YOUR INSTRUCTIONS
Every line from the one with "Given: Open the trend chart sidebar icon" to the end of the listing below must be printed exactly, with no other text and no pictures.

SUPPLIED MATERIAL

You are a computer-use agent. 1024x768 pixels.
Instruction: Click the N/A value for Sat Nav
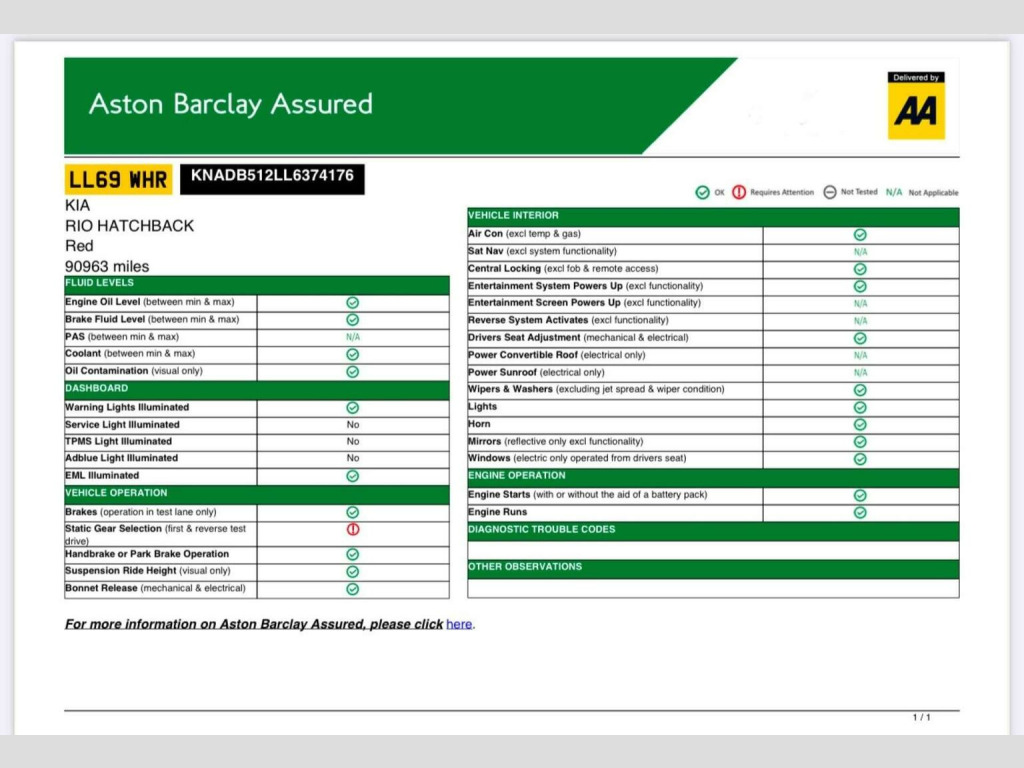pos(860,252)
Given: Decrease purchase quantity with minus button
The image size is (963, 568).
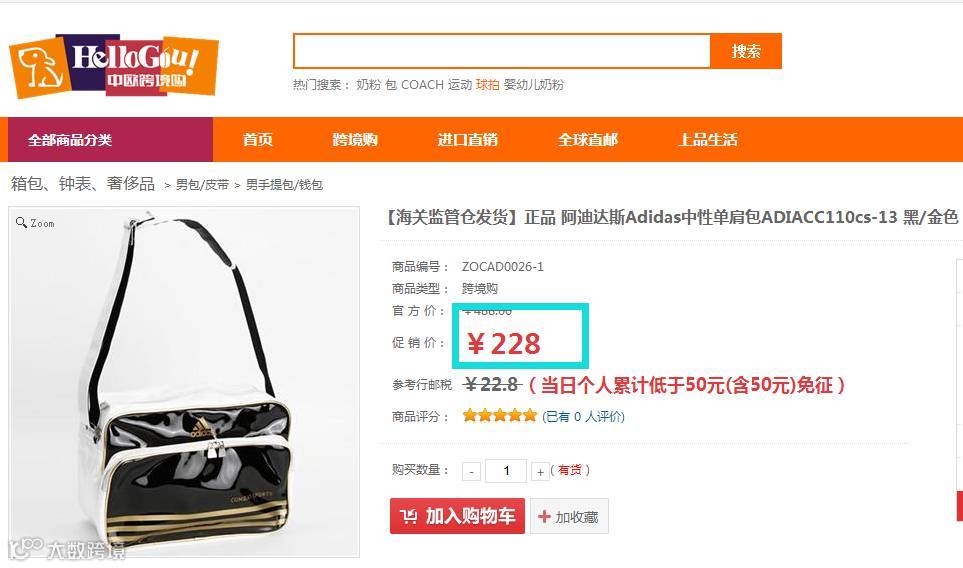Looking at the screenshot, I should coord(471,471).
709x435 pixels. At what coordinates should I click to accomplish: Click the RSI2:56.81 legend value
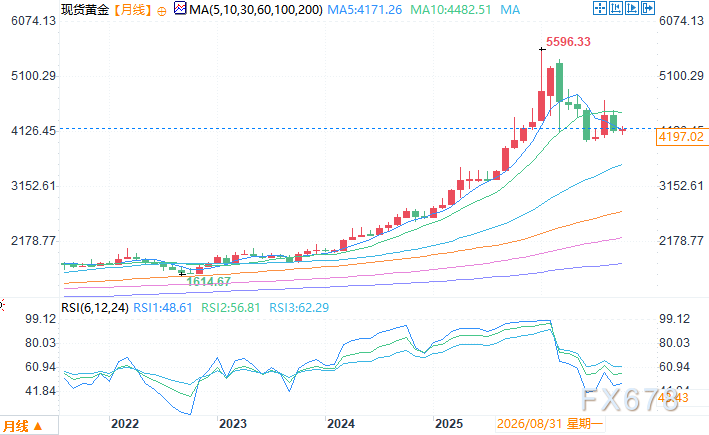click(x=231, y=308)
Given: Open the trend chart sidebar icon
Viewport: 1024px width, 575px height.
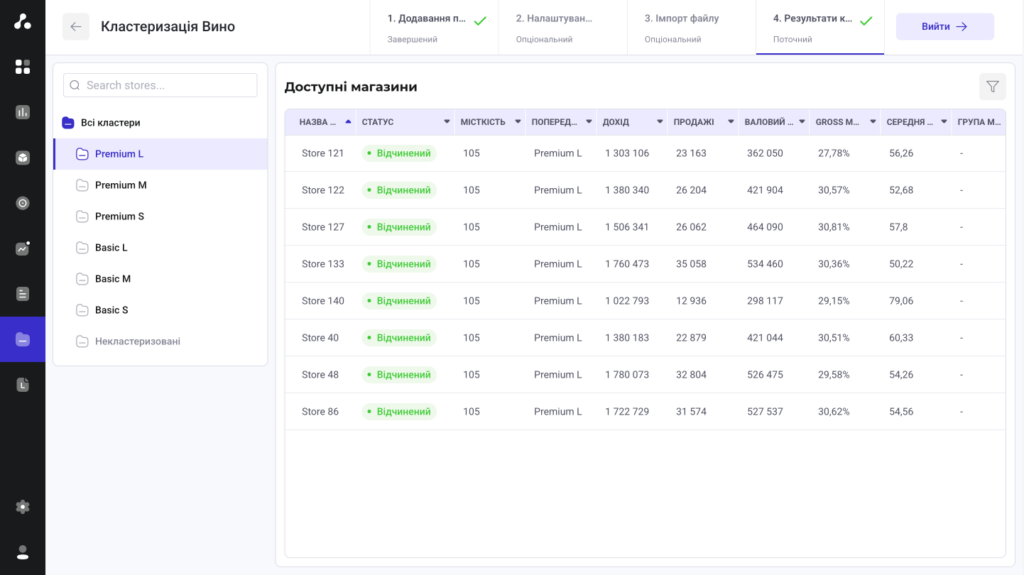Looking at the screenshot, I should point(22,248).
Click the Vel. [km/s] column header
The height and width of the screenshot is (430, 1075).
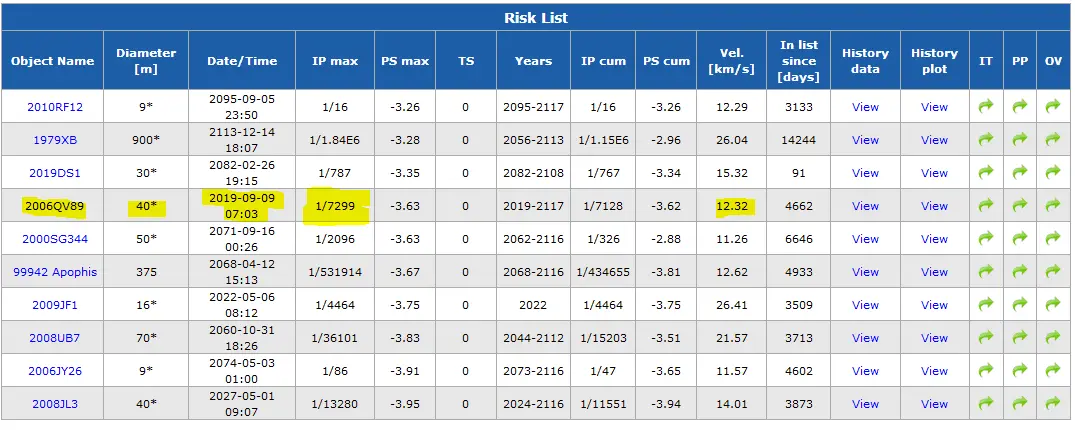(x=732, y=60)
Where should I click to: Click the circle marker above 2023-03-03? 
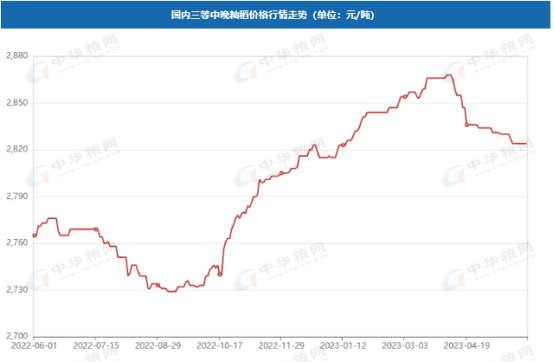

ANSWER SPACE
Given: Open the trend chart sidebar icon
Viewport: 1024px width, 575px height.
Looking at the screenshot, I should point(22,248).
Click the Vel. [km/s] column header
The height and width of the screenshot is (430, 1075).
(x=732, y=60)
Where should I click to: Click the circle marker above 2023-03-03? 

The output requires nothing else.